Buna karşılık, Discovery Channel’ın baş rakibi National Geographic, programlarında çeşitli uzmanlara yer vermek için profesyonel organizasyon Minorities in Shark Sciences ile ortaklık yapıyor .
Köpekbalığı Haftası nasıl gelişebilir? Makalemiz çeşitli önerilerde bulunuyor ve yakın zamanda , bilim adamlarının köpekbalığı odaklı medyada temsilini geliştirmeye odaklanan, dünyanın her yerinden alanımızdaki farklı sesleri vurgulayan bir çalıştaya katıldık.
İlk olarak, her belgeselin kuru, sıkıcı bir bilim dersi olması gerekmediğine, ancak deniz biyolojisinin en büyük aşaması hakkında paylaşılan bilgilerin gerçeklere dayalı olarak doğru ve faydalı olması gerektiğine inanıyoruz. Discovery’nin “ Naked and Afraid of Sharks 2 ” (katılımcıların maske, palet ve şnorkel taktığı ancak kıyafet giymediği bir dayanıklılık yarışması) gibi aldatıcı konseptler, insanların içinde köpekbalıkları olan her şeyi izleyeceğini gösteriyor. Öyleyse neden iyi bir şey yapmaya çalışmıyorsun?
Ayrıca, Köpekbalığı Haftası gibi fırsatlardan yararlanılmadan yararlanabilmeleri için daha fazla bilim insanının medya eğitimi aramasını öneriyoruz . Benzer şekilde, bilim adamlarının medya şirketleriyle deneyimlerini derecelendirmek için kullanabilecekleri “Yelp” benzeri bir hizmete sahip olmak harika olurdu. Uygun şekilde farklı bilim insanlarına yer vermek isteyen yapımcılar, 500 Kadın Bilim İnsanı ve Diversify EEB gibi veritabanlarına başvurabilirler .

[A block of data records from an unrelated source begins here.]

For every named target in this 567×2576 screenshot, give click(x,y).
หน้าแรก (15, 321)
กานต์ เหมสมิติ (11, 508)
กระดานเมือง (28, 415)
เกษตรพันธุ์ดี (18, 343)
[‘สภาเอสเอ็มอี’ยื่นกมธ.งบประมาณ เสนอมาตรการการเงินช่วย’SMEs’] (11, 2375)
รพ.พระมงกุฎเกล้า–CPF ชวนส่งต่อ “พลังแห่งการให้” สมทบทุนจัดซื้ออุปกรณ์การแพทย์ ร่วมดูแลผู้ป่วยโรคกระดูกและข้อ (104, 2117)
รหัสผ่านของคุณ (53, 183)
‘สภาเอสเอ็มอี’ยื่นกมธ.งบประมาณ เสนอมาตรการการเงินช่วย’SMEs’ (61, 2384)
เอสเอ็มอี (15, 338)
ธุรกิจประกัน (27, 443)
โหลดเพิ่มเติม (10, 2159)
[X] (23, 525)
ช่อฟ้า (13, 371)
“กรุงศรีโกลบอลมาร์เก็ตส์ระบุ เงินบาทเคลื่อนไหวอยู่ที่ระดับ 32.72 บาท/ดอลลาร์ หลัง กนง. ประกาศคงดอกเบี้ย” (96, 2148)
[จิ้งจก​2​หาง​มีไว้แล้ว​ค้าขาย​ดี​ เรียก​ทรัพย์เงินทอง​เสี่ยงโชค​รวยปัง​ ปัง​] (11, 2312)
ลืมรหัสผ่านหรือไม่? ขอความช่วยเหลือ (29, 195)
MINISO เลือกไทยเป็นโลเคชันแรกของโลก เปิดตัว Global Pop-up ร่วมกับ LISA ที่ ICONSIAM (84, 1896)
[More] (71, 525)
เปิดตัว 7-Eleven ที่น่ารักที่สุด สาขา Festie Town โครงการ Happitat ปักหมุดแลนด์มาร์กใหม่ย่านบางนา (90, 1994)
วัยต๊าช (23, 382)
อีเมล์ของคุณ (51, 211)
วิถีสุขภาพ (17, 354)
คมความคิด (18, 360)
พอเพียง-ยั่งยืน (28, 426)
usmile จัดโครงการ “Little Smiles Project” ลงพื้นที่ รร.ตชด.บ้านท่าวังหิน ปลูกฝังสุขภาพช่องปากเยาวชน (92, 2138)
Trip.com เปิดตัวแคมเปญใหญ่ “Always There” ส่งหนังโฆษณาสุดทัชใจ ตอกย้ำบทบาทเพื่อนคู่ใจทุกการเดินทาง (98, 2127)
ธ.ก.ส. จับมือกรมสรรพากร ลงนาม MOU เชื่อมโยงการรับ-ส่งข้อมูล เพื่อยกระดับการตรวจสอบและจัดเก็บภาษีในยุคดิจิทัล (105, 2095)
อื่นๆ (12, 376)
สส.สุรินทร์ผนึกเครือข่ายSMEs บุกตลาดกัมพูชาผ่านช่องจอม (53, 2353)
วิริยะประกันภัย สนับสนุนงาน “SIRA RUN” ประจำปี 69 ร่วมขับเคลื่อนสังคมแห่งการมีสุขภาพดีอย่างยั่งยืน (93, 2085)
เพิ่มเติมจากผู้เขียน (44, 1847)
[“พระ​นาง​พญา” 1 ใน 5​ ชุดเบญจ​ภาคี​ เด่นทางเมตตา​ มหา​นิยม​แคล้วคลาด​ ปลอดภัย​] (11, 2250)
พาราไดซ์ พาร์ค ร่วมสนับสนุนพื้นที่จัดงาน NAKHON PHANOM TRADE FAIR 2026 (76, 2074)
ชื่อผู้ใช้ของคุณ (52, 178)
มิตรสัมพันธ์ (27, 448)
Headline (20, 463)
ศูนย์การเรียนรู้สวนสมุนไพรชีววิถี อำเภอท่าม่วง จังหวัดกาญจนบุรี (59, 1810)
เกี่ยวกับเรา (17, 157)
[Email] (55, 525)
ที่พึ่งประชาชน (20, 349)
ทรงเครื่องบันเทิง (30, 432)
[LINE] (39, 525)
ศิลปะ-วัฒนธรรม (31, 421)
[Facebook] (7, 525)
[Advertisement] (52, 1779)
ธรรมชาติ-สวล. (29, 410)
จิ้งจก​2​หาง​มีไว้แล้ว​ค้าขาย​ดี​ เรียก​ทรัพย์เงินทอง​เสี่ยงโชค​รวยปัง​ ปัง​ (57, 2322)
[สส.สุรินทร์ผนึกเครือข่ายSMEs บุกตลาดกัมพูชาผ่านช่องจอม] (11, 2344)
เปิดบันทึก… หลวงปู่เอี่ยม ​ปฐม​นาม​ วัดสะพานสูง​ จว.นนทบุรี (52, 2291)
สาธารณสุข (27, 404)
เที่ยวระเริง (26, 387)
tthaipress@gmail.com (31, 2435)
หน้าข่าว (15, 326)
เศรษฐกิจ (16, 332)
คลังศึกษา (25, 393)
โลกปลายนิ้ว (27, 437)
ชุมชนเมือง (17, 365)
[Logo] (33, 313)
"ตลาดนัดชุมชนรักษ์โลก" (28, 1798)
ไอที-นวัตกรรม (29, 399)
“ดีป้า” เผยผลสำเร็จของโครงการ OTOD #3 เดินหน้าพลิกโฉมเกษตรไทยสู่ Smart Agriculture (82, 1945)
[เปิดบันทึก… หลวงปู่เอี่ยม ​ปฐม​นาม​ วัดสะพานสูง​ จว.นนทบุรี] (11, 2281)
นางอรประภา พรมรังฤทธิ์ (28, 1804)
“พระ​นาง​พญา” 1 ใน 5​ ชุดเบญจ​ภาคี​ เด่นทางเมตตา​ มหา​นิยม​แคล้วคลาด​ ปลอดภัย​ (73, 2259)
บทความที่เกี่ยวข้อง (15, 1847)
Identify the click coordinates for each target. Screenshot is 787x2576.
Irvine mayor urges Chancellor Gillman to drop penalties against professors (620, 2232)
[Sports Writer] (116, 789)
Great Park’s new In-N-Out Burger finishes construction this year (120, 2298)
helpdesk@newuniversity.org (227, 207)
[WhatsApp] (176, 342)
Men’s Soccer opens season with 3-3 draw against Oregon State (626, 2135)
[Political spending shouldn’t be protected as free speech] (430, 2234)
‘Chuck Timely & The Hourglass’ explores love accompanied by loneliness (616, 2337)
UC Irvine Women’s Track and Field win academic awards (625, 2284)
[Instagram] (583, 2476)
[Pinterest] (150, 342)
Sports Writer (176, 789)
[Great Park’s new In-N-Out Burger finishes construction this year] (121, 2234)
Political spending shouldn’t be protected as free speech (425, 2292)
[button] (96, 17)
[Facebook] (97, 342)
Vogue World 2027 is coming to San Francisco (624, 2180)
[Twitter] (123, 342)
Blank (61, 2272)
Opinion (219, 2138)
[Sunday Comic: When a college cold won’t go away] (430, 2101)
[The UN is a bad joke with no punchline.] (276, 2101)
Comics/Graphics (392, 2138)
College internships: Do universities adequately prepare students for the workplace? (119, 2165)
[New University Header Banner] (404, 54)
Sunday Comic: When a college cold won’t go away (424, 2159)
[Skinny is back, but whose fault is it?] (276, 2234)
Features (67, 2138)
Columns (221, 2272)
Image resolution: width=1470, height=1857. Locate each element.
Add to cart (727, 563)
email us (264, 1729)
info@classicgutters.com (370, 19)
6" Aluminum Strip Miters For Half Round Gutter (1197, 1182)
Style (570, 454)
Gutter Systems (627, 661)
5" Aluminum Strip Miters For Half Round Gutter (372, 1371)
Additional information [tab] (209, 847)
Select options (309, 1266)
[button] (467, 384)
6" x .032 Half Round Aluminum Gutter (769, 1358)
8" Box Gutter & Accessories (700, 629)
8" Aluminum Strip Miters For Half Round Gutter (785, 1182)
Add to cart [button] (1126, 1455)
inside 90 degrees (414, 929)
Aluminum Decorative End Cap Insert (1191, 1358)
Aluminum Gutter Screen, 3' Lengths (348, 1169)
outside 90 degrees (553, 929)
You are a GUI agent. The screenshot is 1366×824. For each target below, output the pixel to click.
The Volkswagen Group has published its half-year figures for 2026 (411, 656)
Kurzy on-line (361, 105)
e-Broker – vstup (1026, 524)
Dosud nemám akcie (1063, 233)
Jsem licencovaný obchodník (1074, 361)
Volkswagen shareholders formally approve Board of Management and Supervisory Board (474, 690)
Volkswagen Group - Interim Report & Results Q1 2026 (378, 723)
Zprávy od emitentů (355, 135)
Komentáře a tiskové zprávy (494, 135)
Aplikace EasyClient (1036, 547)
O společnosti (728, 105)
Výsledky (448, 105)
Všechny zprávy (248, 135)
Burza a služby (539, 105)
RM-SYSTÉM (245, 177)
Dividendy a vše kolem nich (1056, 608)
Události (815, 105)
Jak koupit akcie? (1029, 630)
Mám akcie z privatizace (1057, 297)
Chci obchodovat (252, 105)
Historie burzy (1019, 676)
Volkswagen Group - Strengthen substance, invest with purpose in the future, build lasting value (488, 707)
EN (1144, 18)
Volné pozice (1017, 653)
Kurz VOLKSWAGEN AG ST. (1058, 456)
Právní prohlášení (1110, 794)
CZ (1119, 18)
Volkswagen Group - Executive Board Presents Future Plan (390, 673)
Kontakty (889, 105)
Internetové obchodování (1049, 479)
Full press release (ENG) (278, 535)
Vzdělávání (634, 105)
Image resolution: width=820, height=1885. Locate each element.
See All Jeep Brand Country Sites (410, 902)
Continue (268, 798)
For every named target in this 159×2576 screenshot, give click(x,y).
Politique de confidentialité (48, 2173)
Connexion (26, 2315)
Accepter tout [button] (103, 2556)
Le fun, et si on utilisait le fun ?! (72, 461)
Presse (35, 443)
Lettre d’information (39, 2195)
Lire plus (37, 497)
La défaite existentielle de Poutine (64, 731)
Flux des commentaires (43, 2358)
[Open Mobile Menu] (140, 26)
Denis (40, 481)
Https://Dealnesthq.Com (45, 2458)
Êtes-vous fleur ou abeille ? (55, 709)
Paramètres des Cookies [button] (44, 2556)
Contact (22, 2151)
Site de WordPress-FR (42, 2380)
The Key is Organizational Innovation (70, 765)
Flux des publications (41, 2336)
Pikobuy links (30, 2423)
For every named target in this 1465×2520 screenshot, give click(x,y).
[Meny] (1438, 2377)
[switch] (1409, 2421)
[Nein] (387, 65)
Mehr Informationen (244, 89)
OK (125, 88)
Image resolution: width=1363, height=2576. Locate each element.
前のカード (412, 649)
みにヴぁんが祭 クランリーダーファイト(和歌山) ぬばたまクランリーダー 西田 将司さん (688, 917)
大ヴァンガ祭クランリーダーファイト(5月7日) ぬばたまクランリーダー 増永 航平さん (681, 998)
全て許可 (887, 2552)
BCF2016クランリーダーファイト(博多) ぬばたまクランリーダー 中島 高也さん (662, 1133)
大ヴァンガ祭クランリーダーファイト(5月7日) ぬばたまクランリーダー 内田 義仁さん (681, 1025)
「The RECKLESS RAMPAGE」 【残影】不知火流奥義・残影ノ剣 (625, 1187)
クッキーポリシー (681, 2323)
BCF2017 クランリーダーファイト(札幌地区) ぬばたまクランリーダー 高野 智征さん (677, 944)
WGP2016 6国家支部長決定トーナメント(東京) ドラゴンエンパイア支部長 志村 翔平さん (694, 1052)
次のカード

On yıl boyunca, ilgili bilim adamları ve korumacılar, Köpekbalığı Haftası ile ilgili endişelerimiz hakkında Discovery Channel’a ulaştı . Makalemizde de belirtildiği gibi, Discovery geçmişte Köpekbalığı Haftası boyunca bilime daha fazla ve eğlenceye daha az önem veren programlamayı sunma taahhüdünde bulundu ve bazı bölümler gelişme gösterdi .
Ancak bulgularımız, Köpekbalığı Haftası’ndaki birçok köpek balığı tasvirinin hâlâ sorunlu, sözde bilimsel, saçma veya yararsız olduğunu gösteriyor. Analizimizin, ağı köpek balıklarına yardım etmek ve onları inceleyen bilim adamlarını yükseltmek için büyük kitlesini kullanmaya motive edeceğini umuyoruz.